Ага, опять тащит меня текст куда-то, тянет, а все из-за слова «корректно». Тут еще одна заводь, совсем уж тинистая — политкорректность. (Кстати, алый листик на влажной зелени смотрится вполне эффектно). Вот уж идея замечательная, но, как и все другие замечательные идеи, она в руках социума ведет себя что дышло — куда повернул, туда и вышло. Если лапше, навешанной на уши, верить — это проявление индивидуальной свободы. Каждый человек в своих действиях всегда прав, поскольку имеет собственные внутренние потребности, а если кто его не одобряет — он противник свободы и проводник идей тоталитаризма. Ярлыков всегда много можно навешать, чего нам стоит. Только свобода границ не имеет, а где она переходит в чистый эгоизм, никто не знает, да и выяснять не собирается, поскольку это неполиткорректно. А по ходу дела выясняется, что если твой собеседник вор, подлец, казнокрад, многоженец или кто там еще, а ты имеешь смелость ему это сказать, то именно ты, а не он, подвергаешься общественному порицанию вплоть до презрения. Короче говоря, замечательное поле для Раскольниковых с их топорами — тут уж никакому Порфирию Петровичу сдаваться не надо, поскольку они ничего не делают запретного, только свободу свою реализуют. Сейчас с кем не поговоришь, все один вопрос задают — а где граница между допустимым и недопустимым, почему хаму нельзя сказать, что он хам, но, с другой стороны, поди докажи, что это хамство, а не свобода самовыражения. Только старые упертые школьные училки продолжают делить мир на черное и белое, что детишек чрезвычайно забавляет и заставляет подозревать в фанатичных тетках пресловутый «совок». Меж тем общество поражено чем-то вроде кессонной болезни. Как пузырьки воздуха, вскипающие в крови, могут погубить человека, так и интоксикация свободой не делает социум здоровым. Да ладно, к чему я это говорю? А вот к чему — как-то спросила я об этом у одного священника, а он мне и отвечает — а зачем Бог дал человеку чувство гадливости? Чтобы различать. Вы свою душу слушайте, не ошибетесь.

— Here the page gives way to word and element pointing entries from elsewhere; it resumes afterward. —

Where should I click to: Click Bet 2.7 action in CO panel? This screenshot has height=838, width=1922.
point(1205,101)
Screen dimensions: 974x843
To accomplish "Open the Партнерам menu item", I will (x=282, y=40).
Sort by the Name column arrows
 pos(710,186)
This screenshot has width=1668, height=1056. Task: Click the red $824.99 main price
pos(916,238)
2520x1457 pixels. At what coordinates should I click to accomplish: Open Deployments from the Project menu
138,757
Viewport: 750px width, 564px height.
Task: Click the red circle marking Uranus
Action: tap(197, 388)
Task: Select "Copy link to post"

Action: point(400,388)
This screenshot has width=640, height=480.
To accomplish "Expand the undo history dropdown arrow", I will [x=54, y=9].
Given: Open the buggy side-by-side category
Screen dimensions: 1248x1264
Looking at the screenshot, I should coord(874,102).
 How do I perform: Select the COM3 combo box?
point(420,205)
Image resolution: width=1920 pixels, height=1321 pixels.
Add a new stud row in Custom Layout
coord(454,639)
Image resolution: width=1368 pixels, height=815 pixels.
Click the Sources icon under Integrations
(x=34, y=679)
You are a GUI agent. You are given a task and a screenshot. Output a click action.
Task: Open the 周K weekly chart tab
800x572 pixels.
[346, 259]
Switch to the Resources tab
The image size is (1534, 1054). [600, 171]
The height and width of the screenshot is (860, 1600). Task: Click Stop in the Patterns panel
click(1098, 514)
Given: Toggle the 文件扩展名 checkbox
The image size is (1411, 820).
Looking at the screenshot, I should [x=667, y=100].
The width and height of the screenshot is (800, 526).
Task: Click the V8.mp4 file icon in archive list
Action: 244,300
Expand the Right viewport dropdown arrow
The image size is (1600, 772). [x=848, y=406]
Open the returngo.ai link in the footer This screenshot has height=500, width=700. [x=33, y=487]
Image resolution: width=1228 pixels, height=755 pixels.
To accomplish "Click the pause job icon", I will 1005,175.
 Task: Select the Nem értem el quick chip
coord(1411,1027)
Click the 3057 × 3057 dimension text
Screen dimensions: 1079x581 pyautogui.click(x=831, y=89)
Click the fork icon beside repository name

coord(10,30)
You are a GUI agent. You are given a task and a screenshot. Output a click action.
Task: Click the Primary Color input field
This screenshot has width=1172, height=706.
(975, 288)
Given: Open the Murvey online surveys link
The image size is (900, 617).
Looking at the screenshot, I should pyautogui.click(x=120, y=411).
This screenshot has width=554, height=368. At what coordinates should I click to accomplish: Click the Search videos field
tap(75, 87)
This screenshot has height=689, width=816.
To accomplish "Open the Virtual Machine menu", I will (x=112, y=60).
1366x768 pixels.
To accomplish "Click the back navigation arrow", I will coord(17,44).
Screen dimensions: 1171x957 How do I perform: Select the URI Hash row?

Слушаю я свою душу не то чтобы очень часто, но теперь, когда листиком стала, то, по крайней мере, внимательно. Наверное, с возрастом чувствительней становишься к этому черному-белому. Конечно, некоторые говорят, что восточный менталитет адекватнее — для них и черное существовать может белому не во вред. Хоть возьмите инь-ян, где они слитны и неразрывны. А я думаю — нет, что-то вы перепутали, ребята! Там между ними граница четкая есть, поэтому они в стороны разнесены, хоть друг к другу и лепятся. А у нас мембрана лопнула, гармония смешалась, структура упростилась, и одна сплошная серость царит и нависает. Энтропия. А говорят — свобода.